I have mixed feelings at bestWe should be able to do better than this. I cannot confirm romarco's assertion that Oceanagold/Romarco will be THE lowest cost global gold producer, and consider that statement highly suspect. Show me.
Oceanagold's 2014 all-in sustaining costs were similar to those projected for Haile. However, OG's production costs have been kept low owing to copper from their Philippines mine more than offsetting gold production cost there. Very unlikely that will be the case going forward with the collapse in copper price. A negative all-in cost in the Philippines (approx -$173US) offset a far higher production cost (approx $923US) in New Zealand, home to 70% of
OG's production.
And although I realize the announcement of a C$0.68 per share takeover is a standard way of reporting such a proposed stock-swap transaction, the dilution of Oceanagold shares necessary to complete the deal makes the C$0.68 figure moot upon announcement and, in fact, misleading IMO.
Then again, we are a year away from production at Haile, and many are predicting gold below $1,000US by then if not before. The measured and indicated at Haile is based on $1,200US gold as I recall. The mineable tonnage could drop considerably if gold keeps sliding.
The proposed takeover leaves me with a 30% or so loss on currently held shares, if it happens at today's share price, and that blows big time for seven years of dealing with this rocky ride.

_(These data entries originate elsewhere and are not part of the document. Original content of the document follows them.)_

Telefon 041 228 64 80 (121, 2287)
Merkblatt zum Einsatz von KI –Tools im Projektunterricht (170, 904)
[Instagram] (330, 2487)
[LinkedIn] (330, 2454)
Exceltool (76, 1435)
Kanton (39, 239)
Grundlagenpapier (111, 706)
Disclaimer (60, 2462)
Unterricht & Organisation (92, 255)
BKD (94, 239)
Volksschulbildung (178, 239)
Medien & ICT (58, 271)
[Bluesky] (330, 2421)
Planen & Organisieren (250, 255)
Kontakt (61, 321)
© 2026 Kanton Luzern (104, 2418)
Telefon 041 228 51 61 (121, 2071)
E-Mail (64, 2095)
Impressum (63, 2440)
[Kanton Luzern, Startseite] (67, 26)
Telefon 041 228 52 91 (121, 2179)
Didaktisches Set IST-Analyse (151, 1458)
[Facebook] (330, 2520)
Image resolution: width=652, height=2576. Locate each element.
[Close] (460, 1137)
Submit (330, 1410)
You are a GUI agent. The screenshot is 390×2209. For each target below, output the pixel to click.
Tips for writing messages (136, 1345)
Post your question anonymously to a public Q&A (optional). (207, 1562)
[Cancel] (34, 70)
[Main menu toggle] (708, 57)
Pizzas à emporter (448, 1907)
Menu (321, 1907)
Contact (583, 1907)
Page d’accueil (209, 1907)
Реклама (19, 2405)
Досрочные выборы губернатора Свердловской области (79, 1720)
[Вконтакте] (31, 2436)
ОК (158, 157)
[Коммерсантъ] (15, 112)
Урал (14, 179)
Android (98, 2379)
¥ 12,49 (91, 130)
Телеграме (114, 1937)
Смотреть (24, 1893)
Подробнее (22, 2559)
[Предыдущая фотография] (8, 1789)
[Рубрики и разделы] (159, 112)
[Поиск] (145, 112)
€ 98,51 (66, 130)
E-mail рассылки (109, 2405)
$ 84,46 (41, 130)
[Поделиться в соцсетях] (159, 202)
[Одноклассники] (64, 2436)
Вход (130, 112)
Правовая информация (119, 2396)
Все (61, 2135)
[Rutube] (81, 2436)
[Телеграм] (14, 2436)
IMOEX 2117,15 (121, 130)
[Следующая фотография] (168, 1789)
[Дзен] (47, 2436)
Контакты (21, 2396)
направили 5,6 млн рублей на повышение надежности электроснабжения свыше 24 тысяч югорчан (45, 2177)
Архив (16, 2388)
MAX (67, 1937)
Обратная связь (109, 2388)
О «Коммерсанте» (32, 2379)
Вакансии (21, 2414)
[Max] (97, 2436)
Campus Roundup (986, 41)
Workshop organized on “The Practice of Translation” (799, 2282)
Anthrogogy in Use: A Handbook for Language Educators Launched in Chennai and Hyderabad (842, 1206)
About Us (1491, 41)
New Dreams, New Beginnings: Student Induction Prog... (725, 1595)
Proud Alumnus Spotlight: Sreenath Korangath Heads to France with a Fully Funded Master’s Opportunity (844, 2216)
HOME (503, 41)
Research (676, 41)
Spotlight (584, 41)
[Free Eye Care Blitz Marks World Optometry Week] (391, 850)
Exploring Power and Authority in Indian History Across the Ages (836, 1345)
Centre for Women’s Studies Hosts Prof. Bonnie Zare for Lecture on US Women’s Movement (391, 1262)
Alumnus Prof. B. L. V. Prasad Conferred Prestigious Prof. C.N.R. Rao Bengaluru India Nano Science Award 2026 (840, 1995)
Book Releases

Haile remains a low cost producer, if we could only get some support in gold price perhaps there will be competing offers. I hope so. We are being killed not only by the price of gold, but also by the strong US dollar. Romarco raises money in Canada, and spends it here. Not good. Plus they did the hugely dilutive private placement on the very day the Canadian dollar hit an historic low against the US dollar. Tempting to say management is to blame. Fact is, they seem to have been backed into one corner after another.
At the current share price, I estimate investors are predicting $750US gold a year from now. Inflation adjusted, that's where gold was in the 1980's, when economic conditions were far more stable. Still, hedge funds are net short gold for first time ever, if reports are to be believed, and considering they absolutely control the stock market, they can drive gold down whether fundamentals support that move or not. We in the US, as a society, have ceded control of capital markets to a relative handful of hedge-fund managers who work for the ultrawealthy who own over 50% of the market. The rest of us are pawns and 'dumb money' to be used as they manipulate the big picture and grease the correct palms. But enough of that.
In the end, little has gone well for Romarco investors. "Robust economics" be damned it seems. Personally, I hope I never hear that phrase again.